Прошлая я, та серая мышка, упивалась бы сейчас в баре, жалея себя. Влила бы в себя тьму алкоголя и вытворила бы то, о чем бы потом непременно жалела из-за уколотого самолюбия и гордости.
— Девушка, вы такая красивая, не грустите! — вдруг обернулся таксист ко мне на секунду, и тут же повернулся обратно, поделившись добротой. Ложку я ему — он мне две в ответ.
Губы расплылись в грустной, но уже настоящей улыбке. Правда, что это я унываю? Не зря же гуру любви столько вложил в меня, чтобы я травила сама себя?
Как бы не было дурно, я ощущала, что выше этого. Что я не должна упиваться горем, зацикливаться на неудаче. Это словно выпить яд, и ждать, что от этого Смолову станет хуже. Не станет. И я должна извлечь свою выгоду, пополнить опыт и пойти дальше.
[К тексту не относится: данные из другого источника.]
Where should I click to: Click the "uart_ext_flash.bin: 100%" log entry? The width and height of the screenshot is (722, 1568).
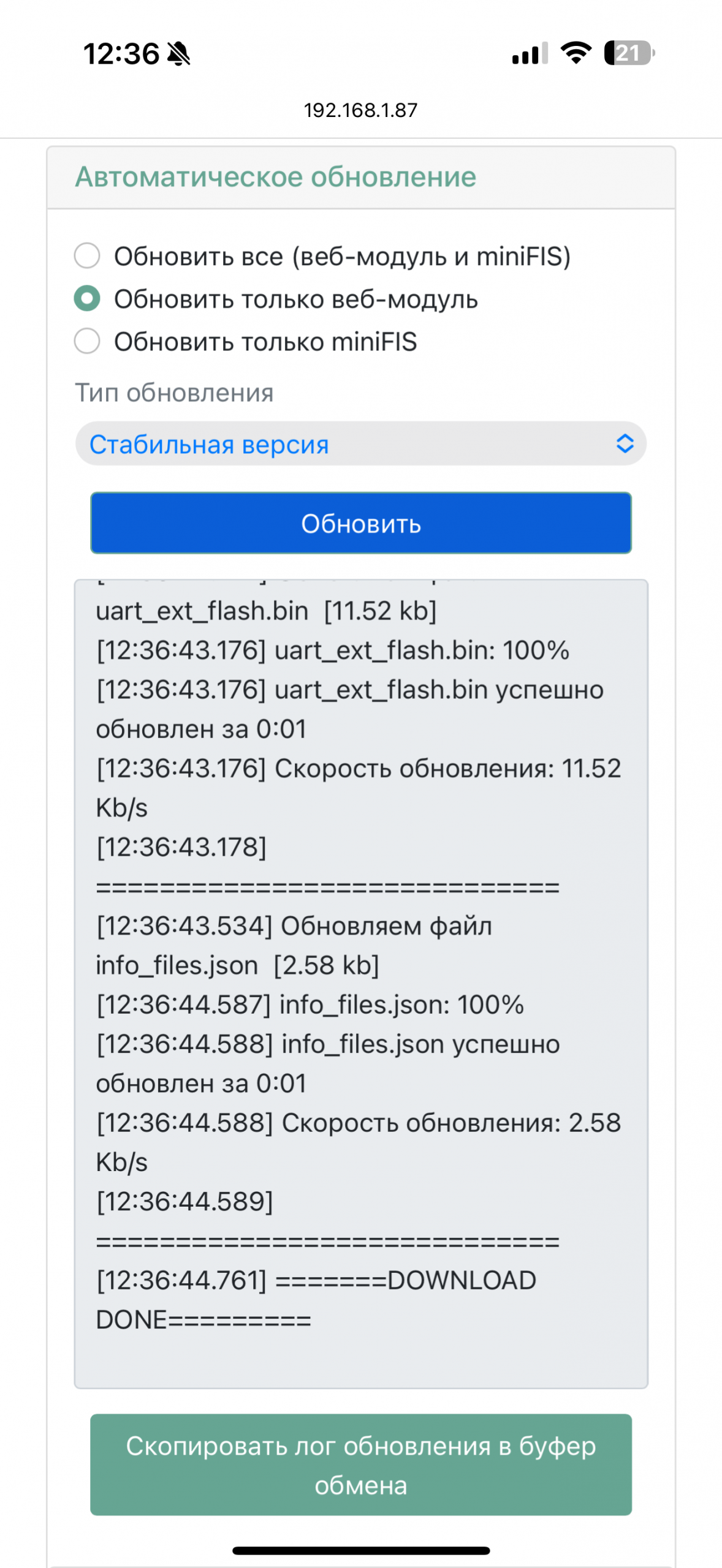(x=333, y=650)
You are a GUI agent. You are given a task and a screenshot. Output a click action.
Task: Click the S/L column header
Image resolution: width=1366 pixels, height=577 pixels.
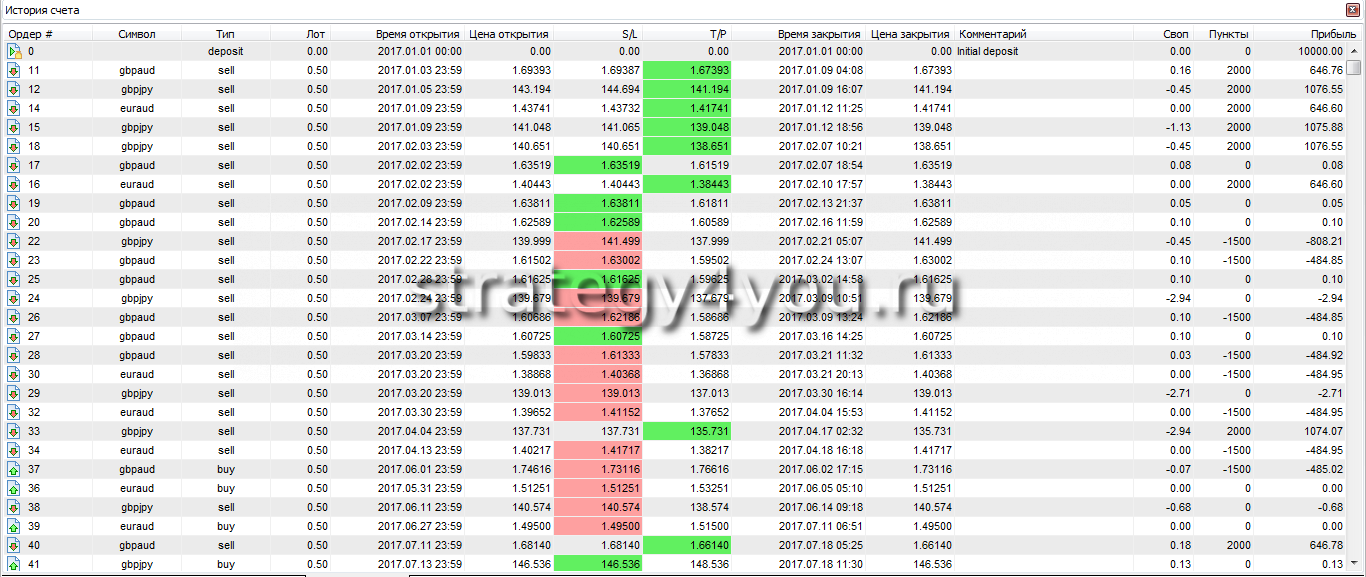click(629, 34)
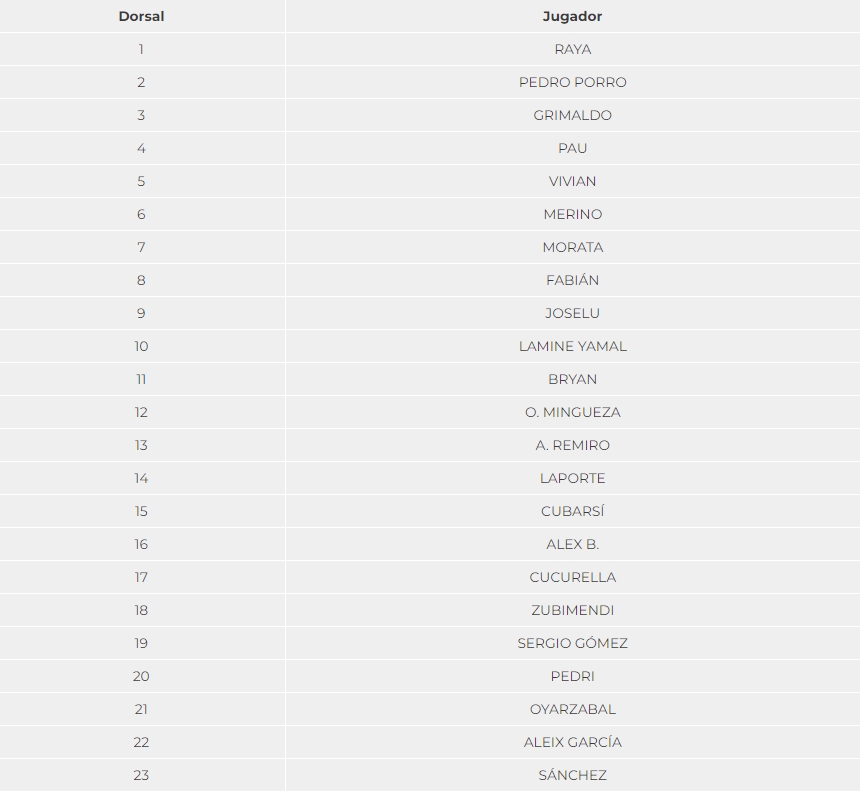Select the MORATA player name

coord(573,248)
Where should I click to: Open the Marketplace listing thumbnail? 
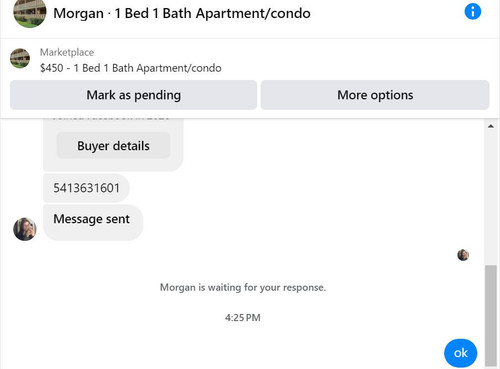[20, 58]
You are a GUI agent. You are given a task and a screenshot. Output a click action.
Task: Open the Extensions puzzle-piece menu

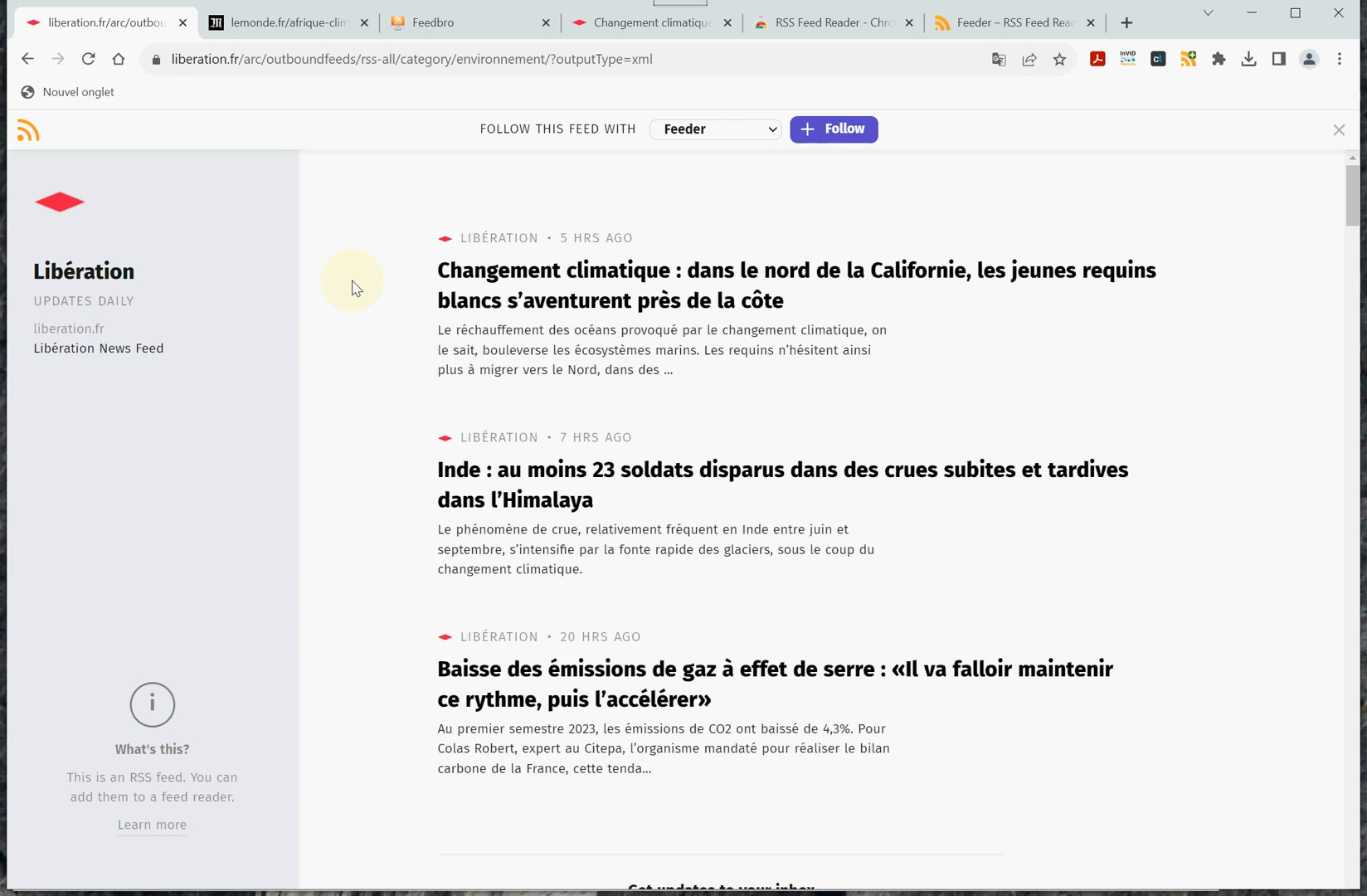tap(1219, 59)

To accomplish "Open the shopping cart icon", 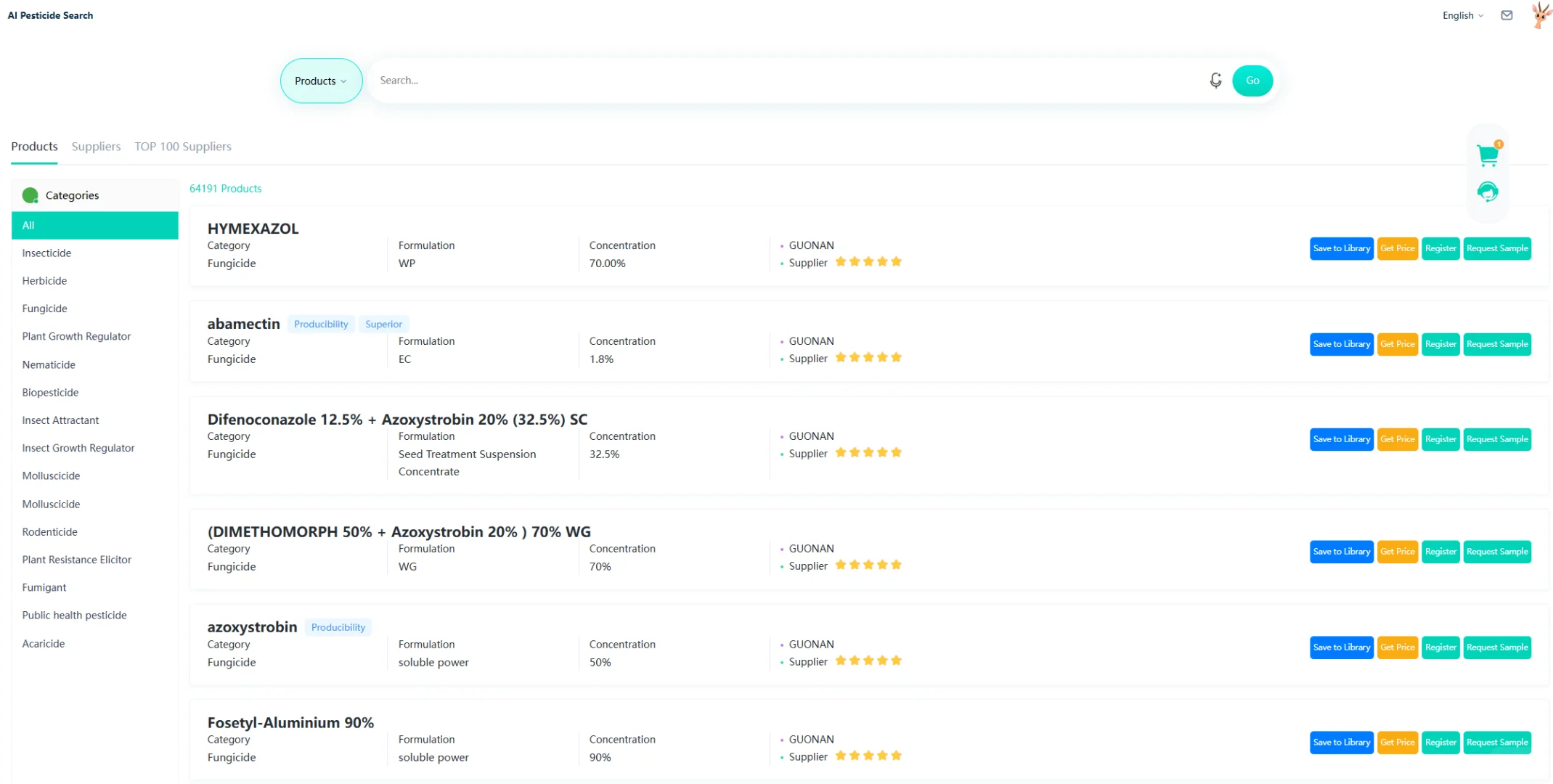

Но как же легко это в теории, и как тяжело в практике. Но обидней всего была одна удивительная деталь, которая уколола мою было встрепенувшуюся гордость: единственный раз, когда я не посоветовалась с Ваней и ушла в «самоволку» я наворотила таких дел, что, по ощущениям, спалила целиком родной город.
Хоть я себя уже любила больше, чтобы банально споить, душа требовала действия, направления, выхода. Находиться на одном месте сейчас казалось смерти подобно. И я вспомнила, как Ваня легко решал такую задачу, заполняя до отказа мой день такими эмоциями, которые выбивали другие с полтычка. Те, которые ударяли по базовым инстинктам: голод, смерть, еда, любовь, самореализация.
Если раньше я не могла посмотреть на ситуацию со стороны, копалась в себе, истязала, самобичевала, сожалела, то сейчас поняла, что эмоции пройдут, остынут, как забытый утренний кофе, а впереди, на жизненном пути куча кофеин с разными добавками, с разными видами напитков — выбирай не хочу!